Weniger Einsätze, mehr Ausbildung

Lichtenau

Weniger Einsätze, aber ein hoher Ausbildungsaufwand – so lautet das Fazit des Löschzuges Lichtenau der Freiwilligen Feuerwehr Lichtenau. Ende des Jahres haben die Wehrleute gemeinsam mit dem Fördervereinsvorsitzenden und Löschzugführer Andreas Dreier und seinen Stellvertretern René Wittig und Patrick Gerlach in einer digitalen Generalversammlung auf 2021 zurückgeschaut.

In Zusammenarbeit mit der Stadt Lichtenau und der Johanniter Unfallhilfe Paderborn wurde im Sommer ein mehrtägiges Seminar zur technischen Hilfeleistung bei Unfällen organisiert. Foto: Feuerwehr Lichtenau

Insgesamt wurden 43 Einsätze geleistet, was einen Rückgang von acht Einsätzen im Vergleich zum Vorjahr bedeutet. Die meisten Einsätze lagen mit 27 Alarmierungen im Bereich der technischen Hilfeleistungen. Neunmal wurde die Wehr zu einem Brand gerufen. Der Löschzugführer hob in seinem Jahresrückblick einige schwere Verkehrsunfälle und den Einsturz eines Hallendaches während der starken Schneefälle im Februar als besondere Einsätze hervor.
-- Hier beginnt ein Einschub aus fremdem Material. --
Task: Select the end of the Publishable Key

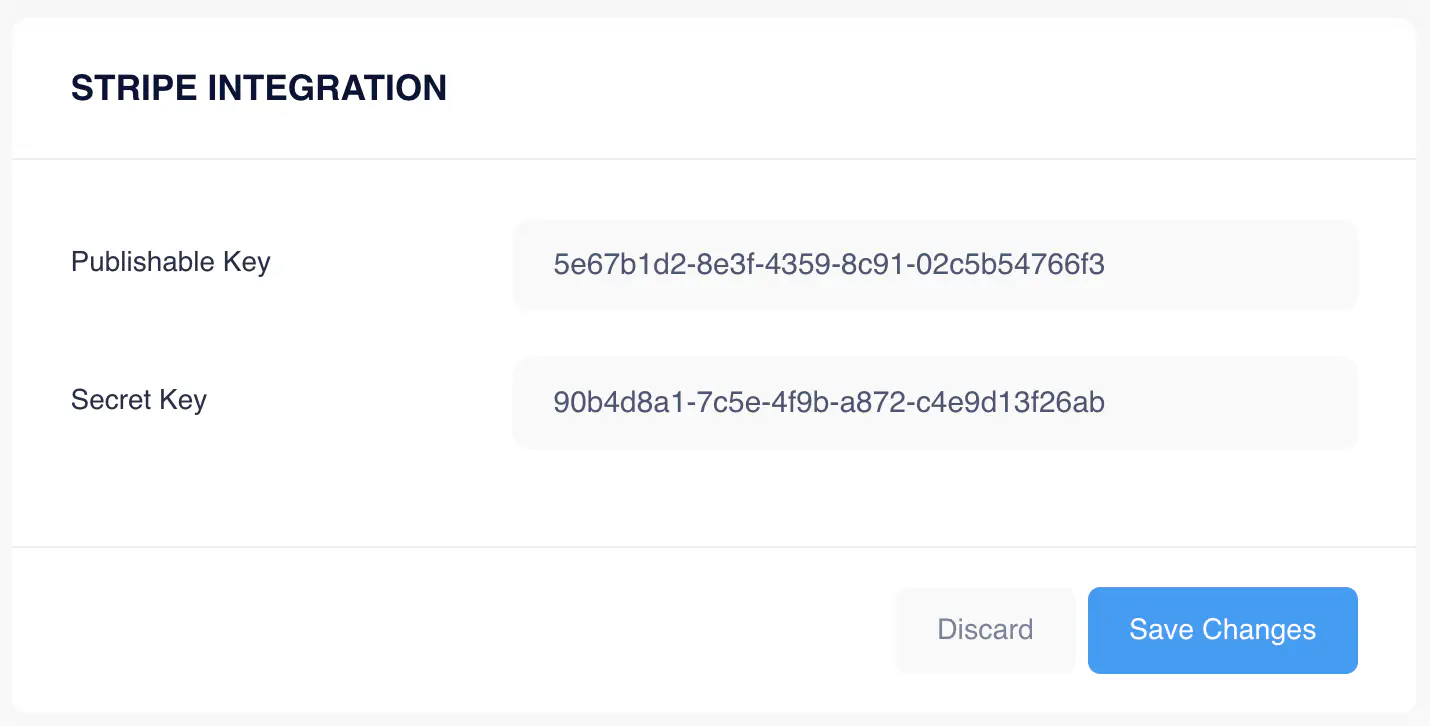Action: click(x=1104, y=263)
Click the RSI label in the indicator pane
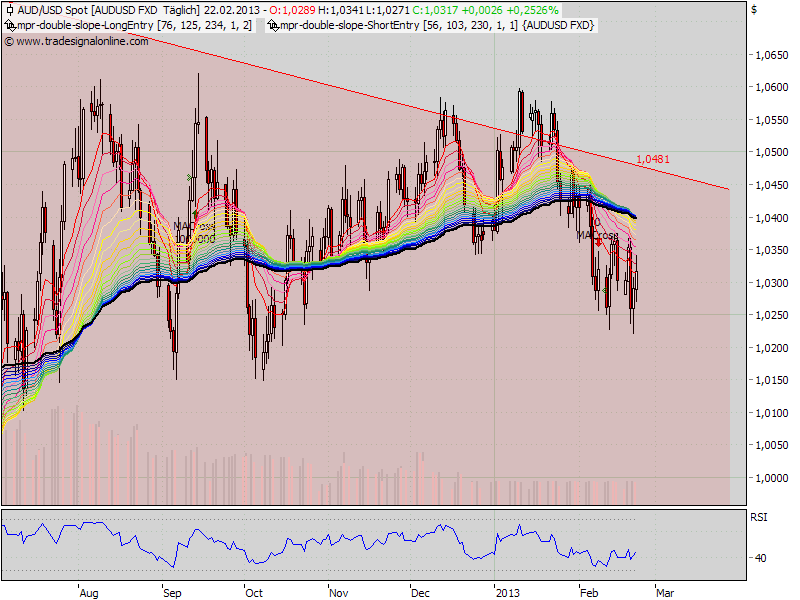 (758, 517)
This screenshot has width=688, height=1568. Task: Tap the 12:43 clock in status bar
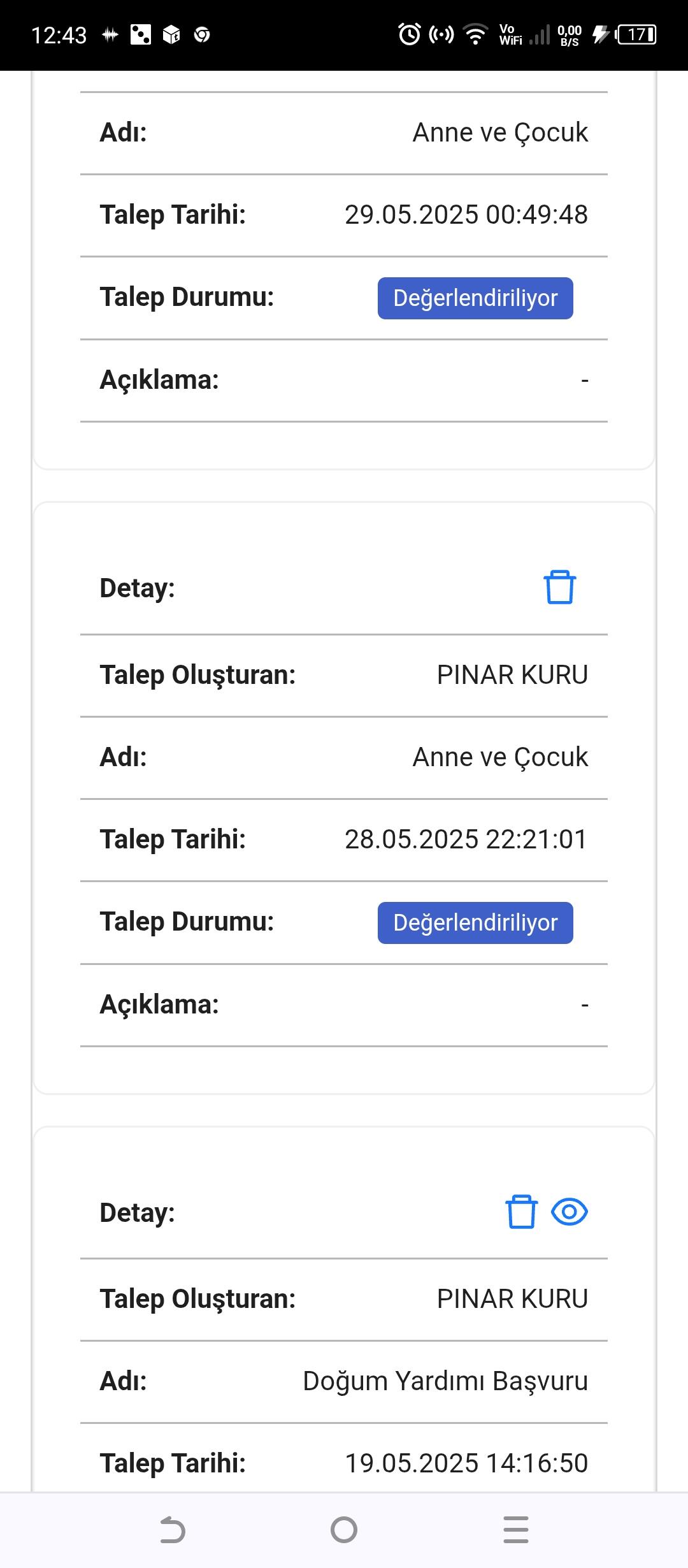coord(59,35)
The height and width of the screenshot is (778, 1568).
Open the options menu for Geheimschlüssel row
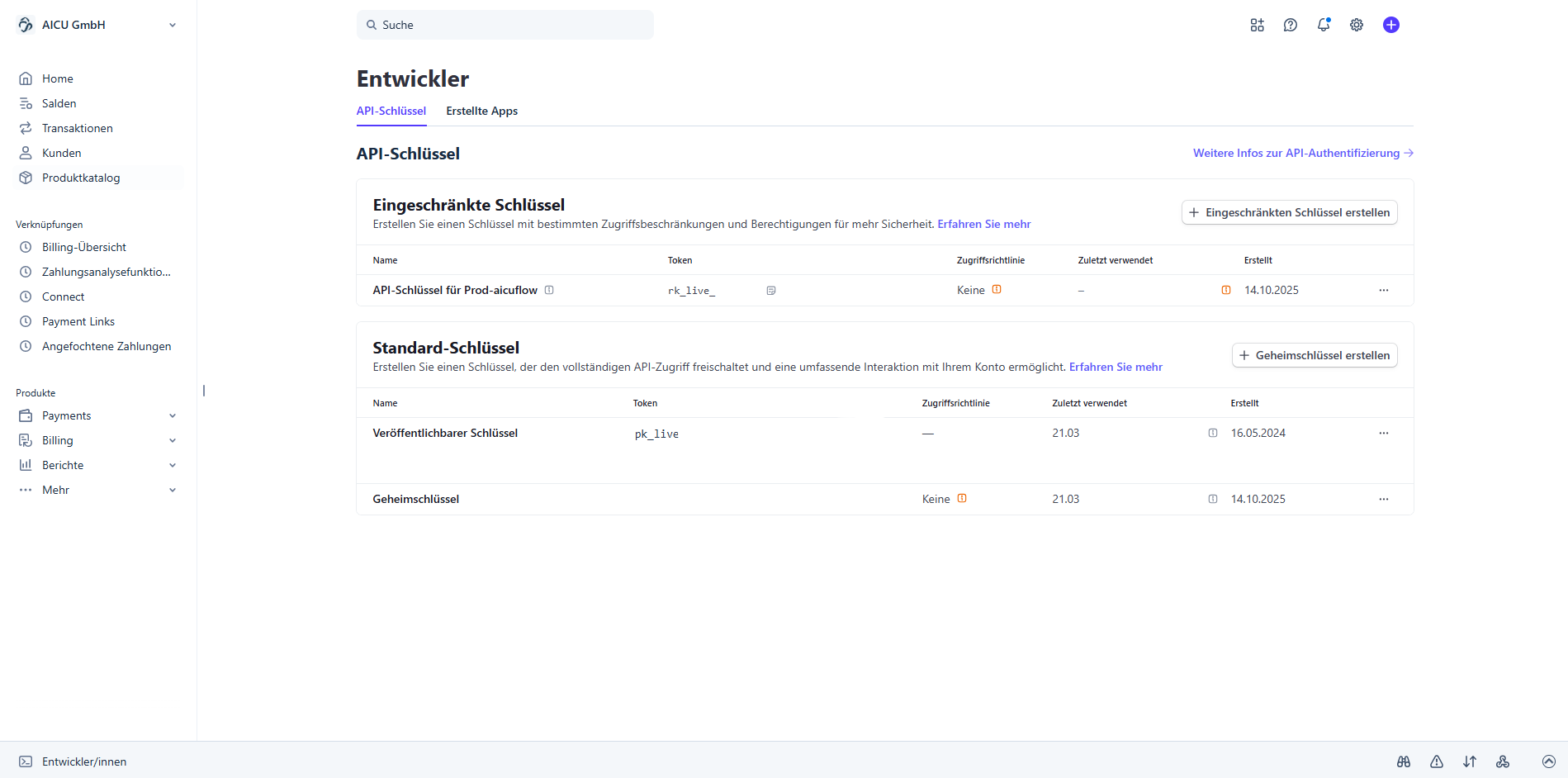1384,499
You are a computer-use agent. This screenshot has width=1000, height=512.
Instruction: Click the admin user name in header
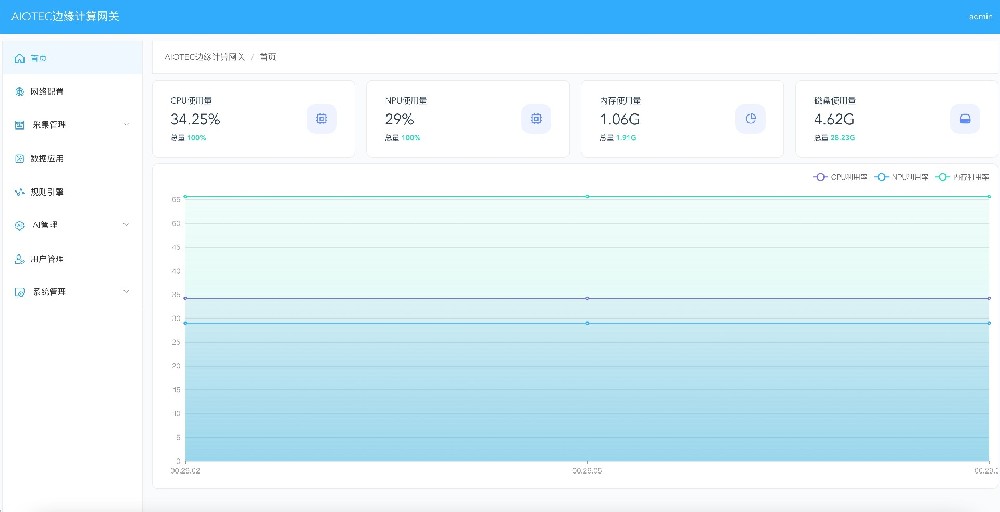point(978,17)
Ereignisreich sei auch die Beschädigung einer Gasleitung bei Ausbauarbeiten für das Glasfasernetz im Sommer gewesen. Diese habe zu einem mehrtägigen Ausfall der Gasversorgung in großen Teilen Lichtenaus geführt.
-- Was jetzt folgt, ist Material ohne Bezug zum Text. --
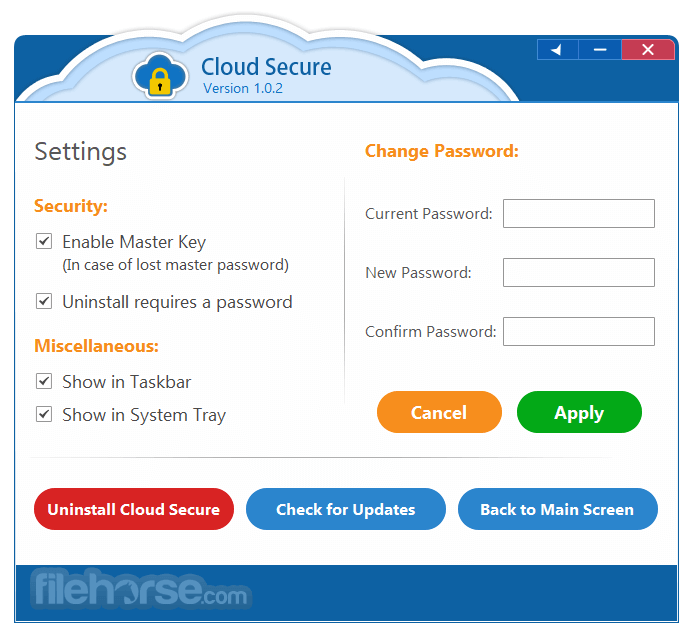Click the Settings heading text

point(81,151)

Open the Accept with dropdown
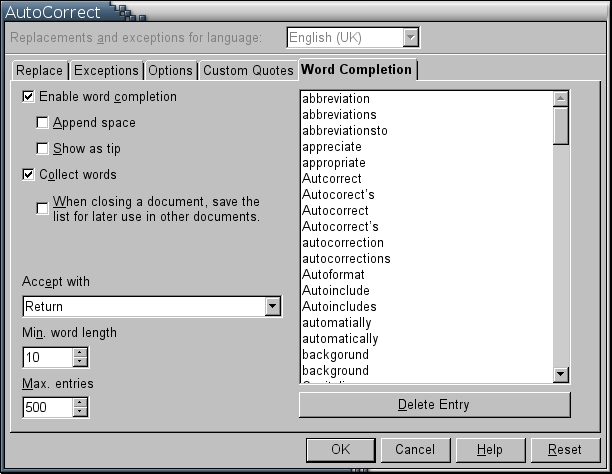[x=272, y=307]
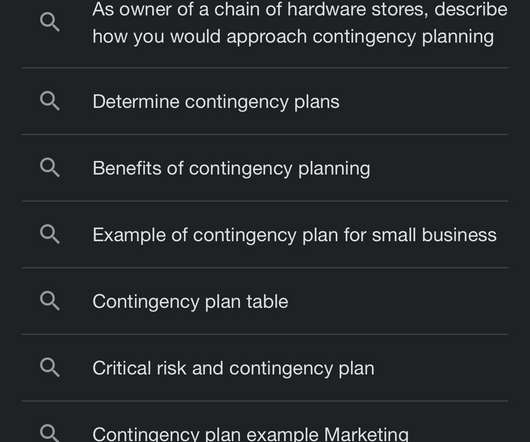Image resolution: width=530 pixels, height=442 pixels.
Task: Click search icon beside Contingency plan example Marketing
Action: 50,433
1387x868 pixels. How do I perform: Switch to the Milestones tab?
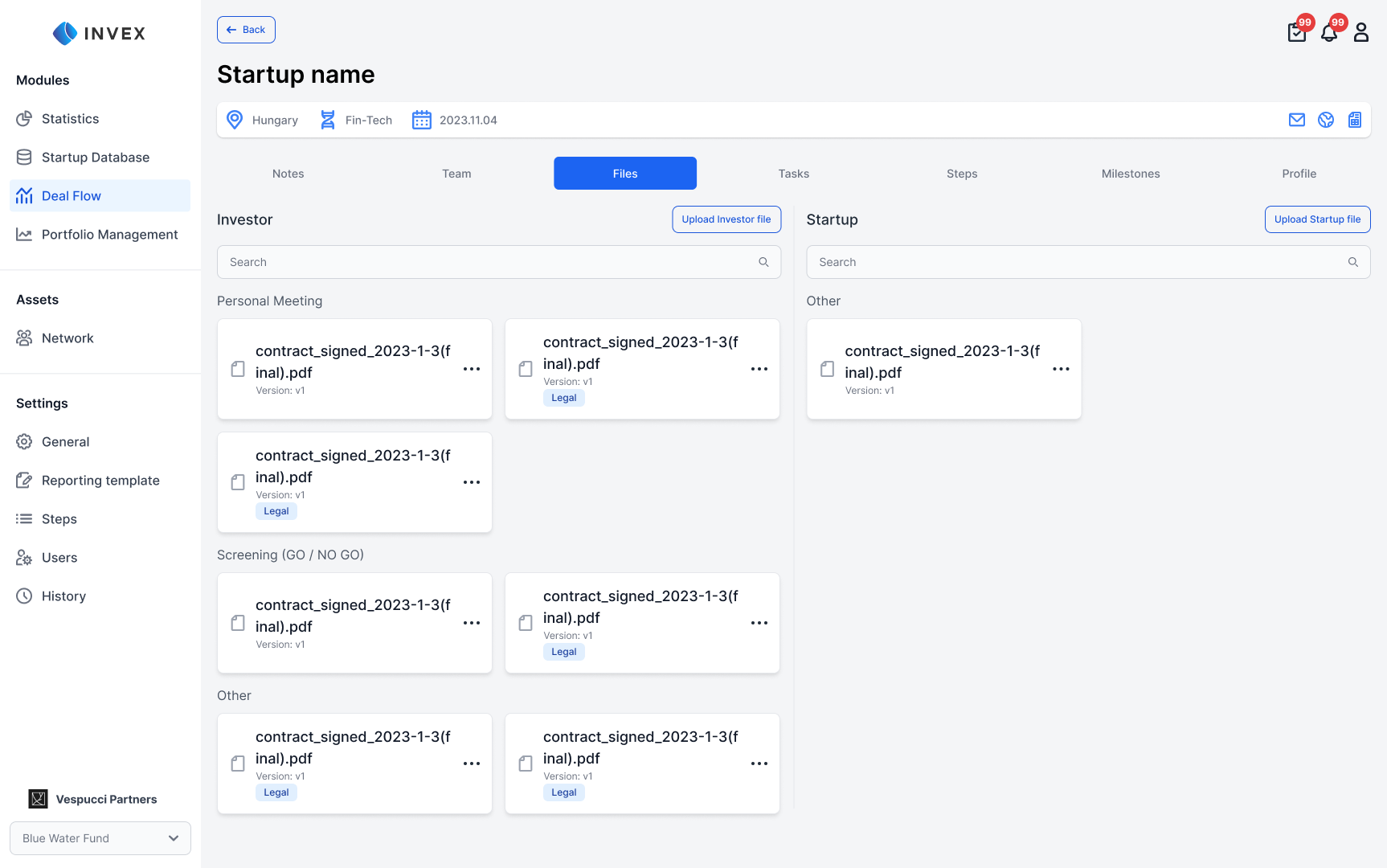(1130, 174)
Personell erhielt der Löschzug Lichtenau Zuwachs. Neben den Übertritten von Anita Schäfers, Jonas Viljumson und Felix Kurte aus der Jugendfeuerwehr in den aktiven Löschzug, traten Patrick Jungblut und Christian Manneschmidt in den Löschzug ein. Trotz der scheinbar großen Mitgliederzahl von 40 Kameradinnen und Kameraden sei die Tagesverfügbarkeit weiterhin eingeschränkt. So stünden viele Mitglieder der Einsatzabteilung tagsüber gar nicht oder nur teilweise zur Verfügung, da viele Kameraden nicht im Stadtgebiet Lichtenau arbeiteten. Während des Lockdowns habe sich hingegen durch vermehrtes Arbeiten im Homeoffice eine bessere Personalverfügbarkeit gezeigt.
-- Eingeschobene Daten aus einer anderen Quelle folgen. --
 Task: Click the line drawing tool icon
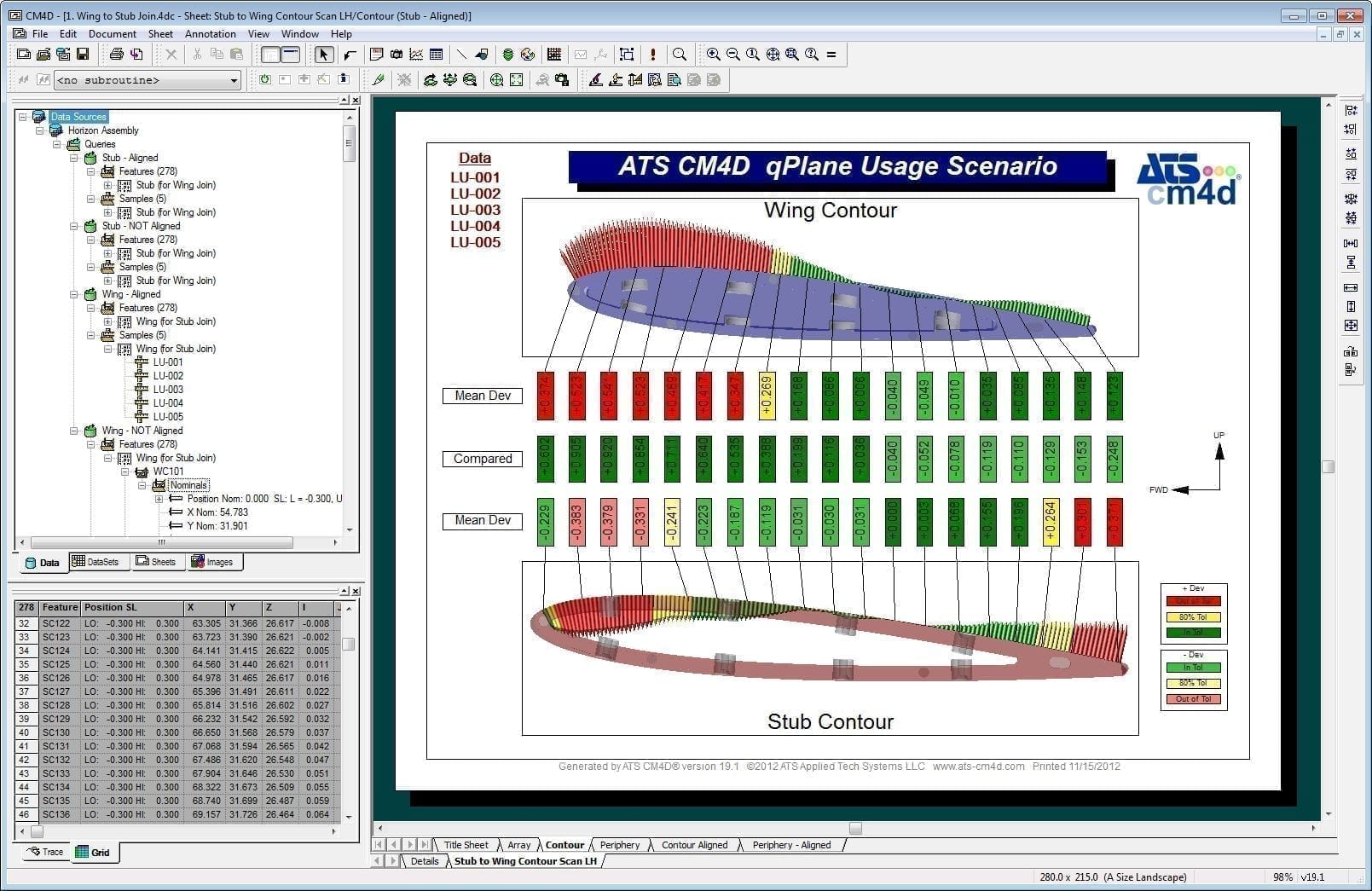point(461,55)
Hohe Anzahl an Aus- und Weiterbildungsstunden

Wie auch in 2020 sei der Löschzug Lichtenau durch die Pandemie vor zahlreiche Herausforderungen gestellt worden. Durch den Ausfall vieler Veranstaltungen sank die hier geleistete Stundenzahl deutlich. Umso beachtlicher sei die hohe Anzahl an geleisteten Aus- und Weiterbildungsstunden gewesen. So konnte trotz Coronapandemie und zeitweiligen Lockdowns der Dienstbetrieb mit zweiwöchentlichen Dienstabenden zunächst routiniert digital, ab der zweiten Jahreshälfte dann wieder in Präsenz aufrechterhalten werden. Zusätzlich wurden erweiterte Ausbildungstage an Samstagen und Sonntagen über das Jahr verteilt abgehalten, um den hohen Ausbildungsstand zu halten. Ein eigens auf stadtebene organisiertes, mehrtägiges Seminar zur Vermittlung von Rettungstechniken bei Verkehrsunfällen fand ebenfalls großen Anklang.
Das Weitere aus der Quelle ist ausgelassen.